Es ist nicht leicht, heutzutage ein Kunde zu sein. Man muss strategisch führen und großartige Antworten auf scheinbar einfache Fragen finden – wofür stehen wir, wen wollen wir erreichen, was soll unsere Zielgruppe tun? Doch in genau diesen Punkten Klarheit zu erlangen, ist ebenso schwer wie flüchtig, denn immer wieder wird man abgelenkt durch neues, glänzendes Spielzeug und angeblich hochwertige Wundermittelchen.
Obwohl 99 % dieser sogenannten „game changing“, paradigmen-sprengenden, global-skalierbaren Disruptoren Blödsinn sind, kann man es sich nicht leisten, sie zu ignorieren. Nicht nur wegen der FOMO (fear of missing out) für das eine Prozent, das sich tatsächlich durchsetzt, sondern auch, weil man eine solch rationale Denkweise gegenüber einer Vorstandsetage verteidigen muss, die sich leicht den Kopf verdrehen lässt.

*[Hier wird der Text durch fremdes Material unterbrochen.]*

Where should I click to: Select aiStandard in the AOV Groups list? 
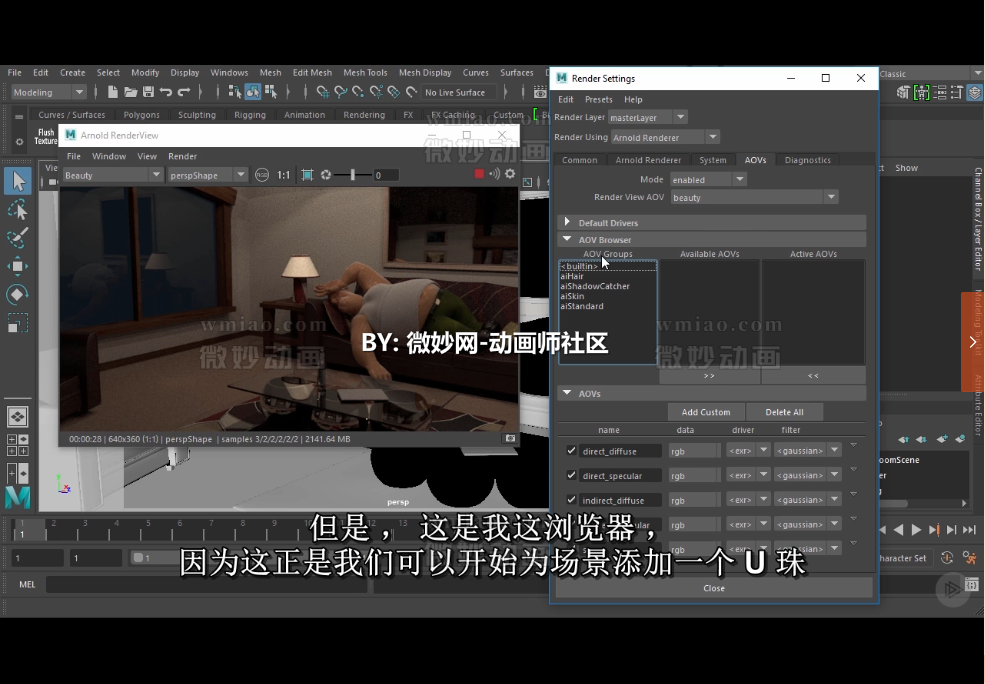pos(583,306)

Es ist nicht leicht, sich gegen den Hype und den Gruppenzwang zu behaupten. Deshalb ist es immer schön, wenn andere klardenkende Menschen mutig mit Mythen aufräumen, die einem wahrscheinlich zeitweise das Leben zur Hölle gemacht haben. Ich danke Peter Weinberg und Jon Lombardo dafür, dass sie die ehrliche, wenn vielleicht auch langweilige Wahrheit sagen. Die beiden Herren setzen dazu an, den außer Kontrolle geratenen Zug der „Personalization at Scale“ zu stoppen. Im Wesentlichen sagen sie, dass wir Personalisierung im großen Stil vergessen sollten, denn sie ist nahezu unmöglich. Übrigens sind sie nicht die einzigen, die ihre Stimme derart erheben. Der Chor derjenigen, die sich bewusst dagegen aussprechen, wird immer lauter. „Der Enthusiasmus der Werbetreibenden für Massen-Personalisierung könnte Komplexität unnötig erhöhen und gleichzeitig Effektivität verringern, weil die Grundlagen des Marketings nicht beachtet werden“, fasst Samuel Brealey, seines Zeichens Marketingberater, zusammen. Er geht sogar so weit zu sagen, dass „im Allgemeinen die beste Werbung für eine Zielgruppe auch die beste Werbung für alle Zielgruppen ist“. Weinberg, Lombardo und Brealey werden durch eine aktuelle Studie von Analytic Partners bestätigt, die besagt, dass Context-Targeting im Allgemeinen bis zu 2,5-mal effektiver ist als individuelles Hyper-Targeting.
Trotzdem halten sich die falschen Propheten der Personalisierung mit ihren Post-Cookie-Identitätslösungen und Workarounds hartnäckig. Am Ende des Tages wird sich zeigen, dass echte Personalisierung aufgrund der mangelhaften Datenqualität, die wahrscheinlich nicht überwunden werden kann, ein Wunschtraum bleibt.
Wenn wir Media auf Basis von verifizierten Kundendaten bis auf „Personenebene“ zuordnen, lässt die Genauigkeit des branchenüblichen Targetings zu wünschen übrig, ganz zu schweigen von Micro-Targeting und Personalisierung. Allzu oft ist das Third-Party-Cookie-Targeting nicht besser als generische, auf Demografie basierende Segmente. Anstatt sich mit marginalen Gewinnen zu beschäftigen, die eine „optimierte“ Personalisierung mit sich bringt, oder gar mit teuren Third-Party-Daten, sollten wir uns zunächst lieber auf eine inspirierende Kreation konzentrieren, die bei allen ankommt.